Saturday 31 March 2012: Cowper's Cross
I had to be in the office today, which is not how I'd ideally choose to spend my Saturday, but it wasn't so bad. First, there was no rush so I was able to sleep in and, for once, my blip senses weren't stimulated by any early morning sun or dramatic cloudscapes. I didn't stir until after 9 o'clock and I really needed that catch-up. I've not had more than six hours sleep all month. I then treated myself to a read in bed for an hour. What a delight that was. I could see myself getting quite used to this kind of lifestyle!
Second, I was really only going in to work to offer moral support for the team doing a big update on our new Travel Health System. I designed and wrote the original prototype, but it's now been taken over by my young colleagues to bring into production. It would actually be hard for me to get involved even if I wanted to now. I don't understand how it all works any more. And that is just great!
I took the train in but had the mountain bike sitting in the office, so when a dull start to the day turned into a bright evening, I decided to take a leisurely ride back along the canal and over the moor. The clouds cleared to leave almost clear skies by the time I got home, but, despite wearing a good few layers, I got really chilled on the trail past the trig point over to the twelve apostles and the Cow and Calf. I don't think it was really that cold, but after a week of summer weather it felt bitter. It took a good hour for my hands to come back to life once in the house.

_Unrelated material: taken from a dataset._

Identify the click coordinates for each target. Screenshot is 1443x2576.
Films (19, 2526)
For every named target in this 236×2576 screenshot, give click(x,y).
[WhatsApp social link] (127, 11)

This blip is of Cowper's Cross, quite a famous landmark on the moor, standing near the top of the old Keighley Gate Road. I've taken quite a few shots of this over the last year, but never in quite such dramatic light. These are not all the original stones because it's suffered a bit of damage over the years, and it seems likely that it's become Christianised relatively recently from a very much older boundary stone. The precise history may be vague, but what is certainly clear is that it marks a route across the moor which had been used for many centuries. This is a spot which has had a presence in the minds of local people for possibly a thousand years or more. I feel that when I run or cycle past here, which I must have done hundreds of times by now. Its blipping is somewhat overdue as it's a rather special place for me.